Tuesday, August 24, 2004

Get Real

Seattle-based Real Networks appears to be upping the anty in its battle with Apple and its hugely successful iTunes website for paid online music downloading supremacy. Just a week ago, they introduced a promotional "half-price sale", lowering the price per song from 99 cents to 49 cents. And this morning, they announced a pilot program with two universities allowing students to subscribe to the Rhapsody monthly service at a steep discount (link here); students would pay $2 to $3 per month for access to unlimited music downloading. Hmm. But don't they download songs for free already. Yes and no. While peer-to-peer "sharing" is still very common, universities have really cracked down on the practice, usually by limiting the bandwidth of dormitory broadband connections at night.

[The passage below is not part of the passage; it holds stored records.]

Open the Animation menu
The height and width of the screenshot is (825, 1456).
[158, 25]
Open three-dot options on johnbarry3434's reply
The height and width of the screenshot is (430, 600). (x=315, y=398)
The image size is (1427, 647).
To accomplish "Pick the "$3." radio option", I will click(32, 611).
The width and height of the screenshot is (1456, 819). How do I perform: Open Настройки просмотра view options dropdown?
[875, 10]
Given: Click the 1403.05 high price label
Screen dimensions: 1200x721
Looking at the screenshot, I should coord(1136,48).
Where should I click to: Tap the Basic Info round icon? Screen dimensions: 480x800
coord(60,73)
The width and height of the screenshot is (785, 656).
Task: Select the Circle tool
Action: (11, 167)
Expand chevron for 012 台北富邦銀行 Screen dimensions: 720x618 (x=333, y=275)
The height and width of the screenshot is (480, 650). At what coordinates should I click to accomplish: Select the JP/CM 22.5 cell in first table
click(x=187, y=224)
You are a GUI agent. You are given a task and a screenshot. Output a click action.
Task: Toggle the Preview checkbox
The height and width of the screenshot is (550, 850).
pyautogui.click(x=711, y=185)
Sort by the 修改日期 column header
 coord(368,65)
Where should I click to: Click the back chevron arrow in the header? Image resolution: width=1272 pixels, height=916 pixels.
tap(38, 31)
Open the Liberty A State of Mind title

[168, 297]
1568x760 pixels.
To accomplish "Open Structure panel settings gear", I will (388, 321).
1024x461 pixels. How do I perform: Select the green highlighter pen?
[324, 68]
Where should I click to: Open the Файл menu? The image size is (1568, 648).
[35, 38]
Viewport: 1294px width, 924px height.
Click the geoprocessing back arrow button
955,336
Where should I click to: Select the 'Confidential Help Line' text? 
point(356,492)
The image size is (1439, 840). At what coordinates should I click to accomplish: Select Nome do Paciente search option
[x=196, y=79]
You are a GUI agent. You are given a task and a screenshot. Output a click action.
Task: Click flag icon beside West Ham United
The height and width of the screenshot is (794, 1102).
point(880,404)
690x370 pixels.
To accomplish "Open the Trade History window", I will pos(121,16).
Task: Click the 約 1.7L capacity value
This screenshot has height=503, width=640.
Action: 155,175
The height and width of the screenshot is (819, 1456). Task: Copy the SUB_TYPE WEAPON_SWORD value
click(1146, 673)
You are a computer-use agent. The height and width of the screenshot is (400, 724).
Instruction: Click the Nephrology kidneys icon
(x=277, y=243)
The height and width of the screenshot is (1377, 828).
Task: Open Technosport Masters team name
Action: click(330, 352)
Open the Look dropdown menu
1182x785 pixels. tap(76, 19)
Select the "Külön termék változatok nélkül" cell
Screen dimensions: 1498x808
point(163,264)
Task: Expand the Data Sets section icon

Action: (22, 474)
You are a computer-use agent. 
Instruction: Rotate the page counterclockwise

And Real Networks is betting that students would opt to pay the nominal charge for the convenience of not having to hunt for songs via peer sharing networks, the assurance of a quality download, and the legitimacy of having legal ownership of the songs. The two pilot campuses? The University of Minnesota and my alma mater, the University of California, Berkeley. The execs at Real Networks are a crafty bunch. One can't dismiss the audacity of their latter choice. Berkeley is not far from Apple CEO Steve Jobs' "other" office at Pixar Studios in neighboring Emeryville (or from Apple headquarters in Cupertino, for that matter); and Jobs' close friend and Apple co-founder, Steve Wozniack, is a Berkeley alum and continues to have strong ties to the campus. It's getting ugly.